Volver a empezar

Tras diez años casados la cosa parecía que funcionaba bien, pero no era cierto. Él se sentía dentro de una pequeña botella. Seguía enamorado de su esposa, pero la rutina los había distanciado. Ella no lo veía así, los quehaceres diarios la mantenían distraída. Por la noche se convertía en una mujer de hielo. Hacía tiempo que no se tocaban y la pasión se fue apagando. Para ella, el sexo carecía de importancia. Para él, demasiado tiempo sin poder disfrutar del tesoro que su mujer guardaba entre las piernas.

Un día, la primavera le alteró y no aguantó más. En el trabajo una cliente le alegró la vista: «Eso no es un escote, es una autopista hacia el cielo», pensó mientras firmaba un documento. Aquellos pechos le excitaron, la jornada laboral se le hizo eterna. Al llegar a casa se atrincheró en el baño para aliviar a su íntimo amigo. Bajó la cremallera del pantalón y dejó que aquel aburrido miembro se divirtiera con las caricias de su mano. Rindió homenaje a la mujer que le había despertado el apetito sexual. El final resultó apoteósico, pero carente de fuegos artificiales. Sólo llovió felicidad. Por desgracia, no se dio cuenta de que su mujer observó todo aquel ritual. El espectáculo sirvió para que ambos se reprocharan y se distanciaran más.

Con el tiempo la relación fue a peor, empezaron a ignorarse mutuamente. Él se apuntó a un taller de costura.

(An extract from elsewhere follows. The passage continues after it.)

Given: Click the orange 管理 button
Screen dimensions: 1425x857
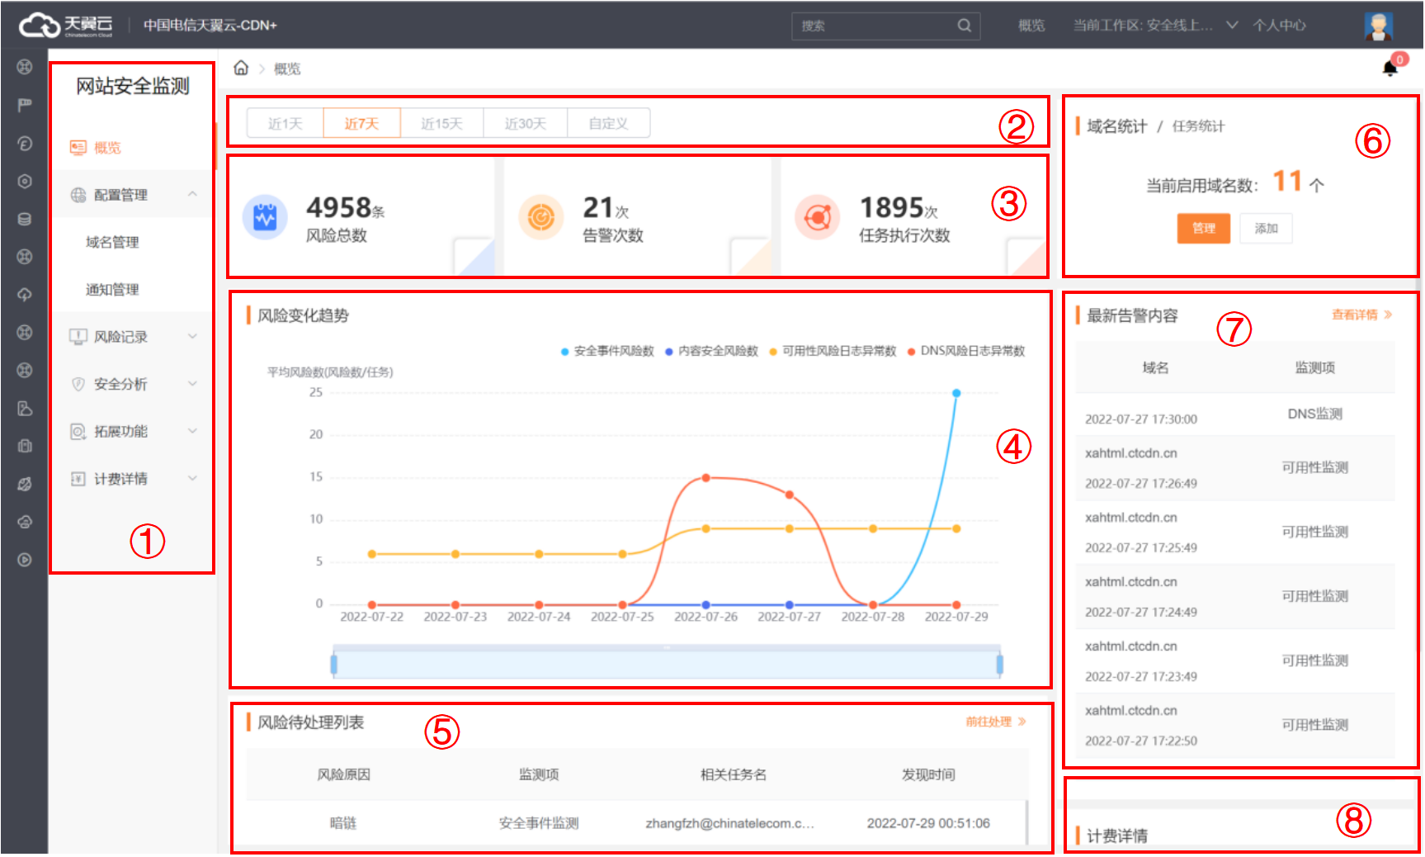Looking at the screenshot, I should pos(1203,229).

Quiso aprender a desenvolverse con la aguja por si el matrimonio terminaba rompiéndose. Sofía, la profesora del curso, era una bonita viuda. Tenía un físico redondo pero proporcionado. Solía vestir blusas con pronunciadas aberturas que dejaban a la vista sus enormes pechos. «Me agarro ahí y no me hundo», pensaba cuando la maestra se agachaba para enseñarle cómo debía coger la aguja. El hecho de que no tuviera maña para las labores hizo que Sofía estuviera pendiente de él. Se dio cuenta de que se hacía el tonto para mirarle los pechos. Pese a ser quince años más joven que ella, se sentía atraído. Entre ellos surgió una bonita amistad, las muestras de cariño eran evidentes. Tras la última clase, terminaron en la cama de un hotel compartiendo mucho más que hilo. Exploró todo el cuerpo de la mujer, volvió a sentirse hombre. Ella agradeció la experiencia, pero añoraba algo importante: las caricias de su difunto amor. Se despidieron y nunca más supieron el uno del otro.

La infidelidad le valió para pensar. Se dio cuenta de que seguía enamorado de su esposa. Decidió que aquel desliz sería el único secreto que se llevaría a la tumba. Se vio con fuerzas de luchar por el matrimonio. Avivar la relación fue mucho más fácil de lo que había creído. Bastó con un lento pero sincero susurro: «te quiero», le dijo al oído mientras su mujer planchaba. Le respondió con un beso apasionado. Él no se contuvo, la levantó en brazos y la echó sobre la cama. allí, entre mutuas caricias, empezaron esa coreografía que sólo sus sexos sabían bailar. Los jadeos demostraron que se habían echado mucho de menos. Después del orgasmo, quedaron abrazados. No se soltaron en ningún momento. Esa fusión fu el inicio de una nueva etapa. Supo zurcir un remiendo que no requería hilo, sólo amor.